Lakehouse
LiveTable, MemoryLakehouseTable, IcebergRestCatalog, and HudiWriteResult.
LiveTable
Obtained via session.live_table(name). Provides row-level ingestion into a live SQL-queryable table.
| Method | Returns | Description |
|---|---|---|
name() -> str | str | Return the table name. |
ingest_row(row: dict) | None | Append a single row (dict of column → value). |
refresh() | None | Flush pending inserts into the queryable snapshot. |
change_feed() -> ChangeFeedIter | ChangeFeedIter | Get an async iterator of change records. |
drop() | None | Drop and unregister the live table. |
MemoryLakehouseTable
An in-memory Iceberg-like table that supports snapshot-based DML. Useful for testing lakehouse patterns without a real Iceberg catalog.
MemoryLakehouseTable(schema: Schema, name: str = "")

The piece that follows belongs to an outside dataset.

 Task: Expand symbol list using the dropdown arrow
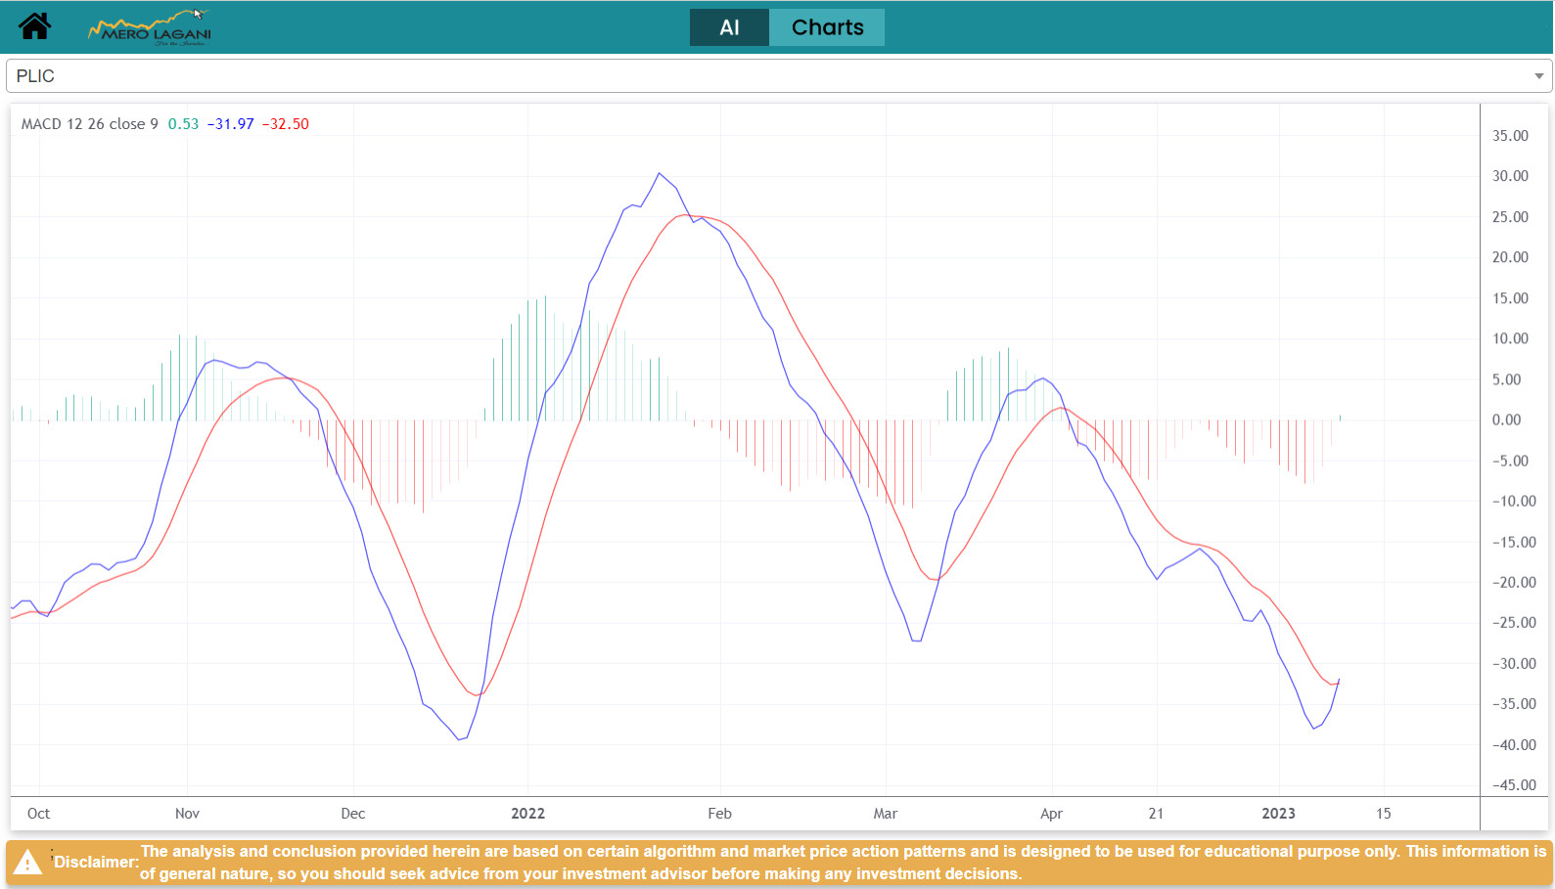[x=1538, y=76]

| Method | Returns | Description |
|---|---|---|
append(batches) | None | Append Arrow batches as a new snapshot. |
overwrite(batches) | None | Replace all data with new batches. |
delete_where(predicate: str) | int | Delete rows matching a SQL predicate. Returns deleted count. |
update_where(predicate, assignments) | int | Update matching rows. Returns updated count. |
merge(source_batches, condition, actions) | None | Apply MERGE logic (insert/update/delete) from a source. |
evolve_schema(new_schema) | None | Evolve the table schema (add nullable columns). |
current_snapshot_id() -> int | int | Return the current snapshot ID. |
IcebergRestCatalog
IcebergRestCatalog(uri: str, warehouse: str = None, token: str = None)
| Method | Returns | Description |
|---|---|---|
list_tables(namespace: str) -> list[str] | list[str] | List all table names in a namespace. |
load_table_metadata(namespace, table) -> dict | dict | Load raw Iceberg table metadata JSON. |
Top-Level Lakehouse Functions
| Function | Description |
|---|---|
read_iceberg(uri, catalog_uri=None) -> DataFrame | Read an Iceberg table (requires iceberg feature). |
read_delta(path, version=None) -> DataFrame | Read a Delta Lake table directory (requires delta feature). |
read_hudi(path, query_type='snapshot') -> DataFrame | Read a Hudi table. |
write_hudi_append(df, path) -> HudiWriteResult | Append a DataFrame to a Hudi table. |
write_hudi_upsert(df, path, key_col) -> HudiWriteResult | Upsert a DataFrame into a Hudi table by key column. |
HudiWriteResult
| Method | Returns | Description |
|---|---|---|
instant() -> str | str | Hudi commit instant timestamp. |
rows_inserted() -> int | int | Number of rows inserted. |
rows_updated() -> int | int | Number of rows updated. |
snapshot_rows() -> int | int | Total rows in the table after the write. |